## Passage to read
Pages

Monday, December 13, 2004

Story of a girl

I added a lit candle to my collection tonight. My great-aunt Eleanor died of leukemia tonight. I have a set of candles on my coffee tables I light every now and then to remember people I love who passed away. My family condemns me for the candles because that is Catholic thing and totally ridulous idea. Well, it makes me feel better. Just like my obession over angel decorations (before they were stolen), they remind me that these people are not so far away.
I met my great-aunt, Mom's aunt, in 1992. My Mom and Grandpa took an extensive road trip through Illinois and Kentucky to view Lincoln sites to reach Tennessee where she lived. Doing family history she discovered my great-great grandmother's maiden name was Todd and from the same town as Mary Todd Lincoln. She has yet to prove a connection from lack of history on Mary's family, everything is about Mr. President. Eleanor met her husband, whom I never met because he either died when I was little or before I was born, as an army nurse and he was in the military during or just after World War II. He was from Tennessee (I think they met in California) so that is where they settled.
I met her as a delightful old lady in a trailer park where her and her husband moved to after he retired. She taught me a new game I got addicted to, Skip-O. My nieces like it too. In the pool I kept splashing her as she sat in a pool chair, I stopped when I got her sandals wet. She was our tour guide and begged us to stay another week. We did. A year later, my Grandpa died and she flew up for his funeral. I was so happy to see her again. In Mom's letters to her I wrote short notes at the end. At Christmastime, I added my own letter to Mom's. When I went into college we became pen pals.
She constantly suggested coming down for another trip. We (Mom and I) flew down in my first plane trip for a visit in Summer 2001. This time she was in an assisted living place. Eleanor was a bit more absent-minded and they both had troubles finding places with a map. Yet she still was the delightful old lady. No Skip-O this time. I met one of her sons and his fiancee over dinner. She even talked about her husband's pipe smoking as a never ending struggle to keep it lit. One of her sons has lung cancer like her husband died of. I did not know what her husband died from before.
We remained pen pals until last Thanksgiving when Mom told me that Eleanor would not live long enough to receive my Christmas package. She was in a hospice and doubtful her children would show her any gift I send. I read her last letter to me. She was so happy in October. Her first sentence was that I was a jewel from all the holiday cards and letters I wrote her. I cried. Her children didn't write so well.
Since my Grandma died when I was 9, I firmly believed it does not matter what you say about a person when they are dead, it matters when they are here. Eleanor knew how much I loved her. I will always miss her. From experience, that feeling never goes away.
Eleanor's epitaph I wrote at work:
The Fairie Eleanor met her prince charming in an army jacket. Years later she met an angel who became the jewel of her life. Good-bye forever Eleanor.

## Dataset section
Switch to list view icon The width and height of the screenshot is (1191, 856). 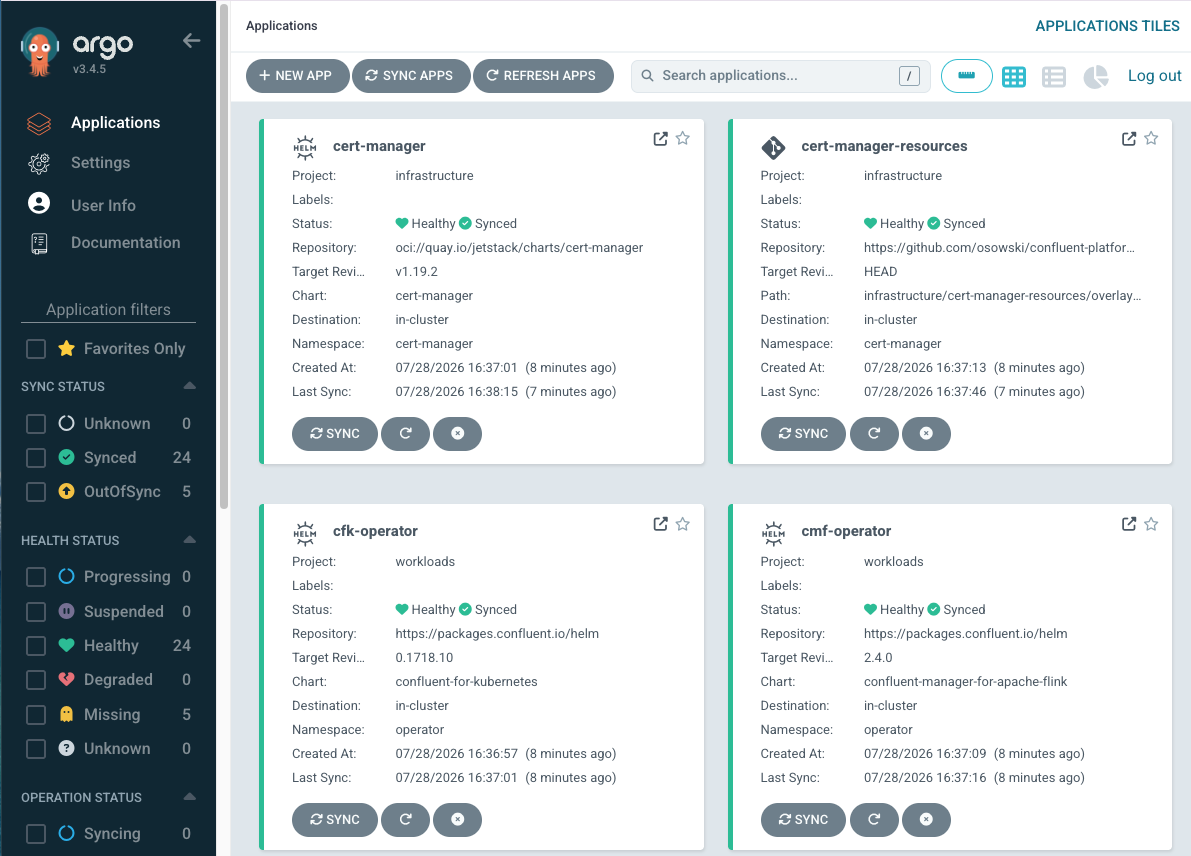[1054, 77]
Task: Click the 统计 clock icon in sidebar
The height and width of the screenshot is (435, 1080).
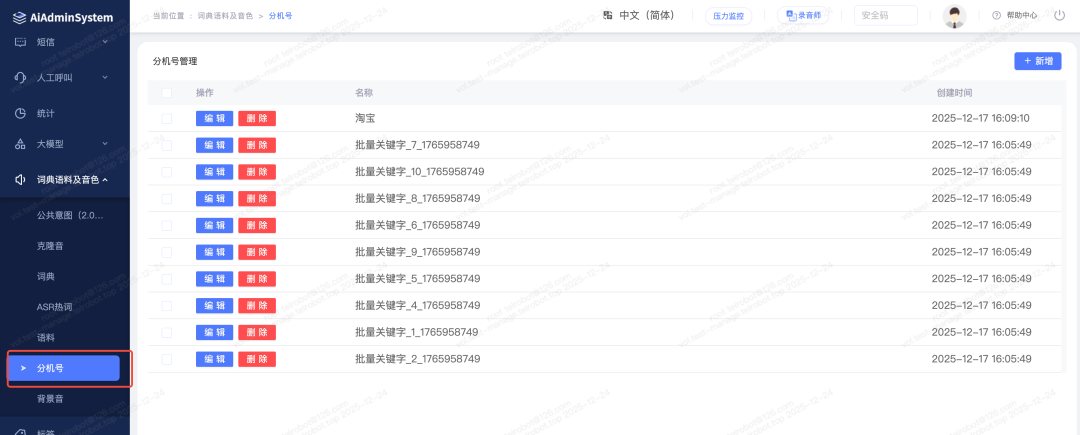Action: (20, 113)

## Required actions
**a)** In the blog post about great-aunt Eleanor, what game did Eleanor teach the writer?
**b)** List every U.S. state named in the blog post about great-aunt Eleanor.

## Responses to the exercise
**a)** Skip-O.

**b)** Illinois, Kentucky, Tennessee, California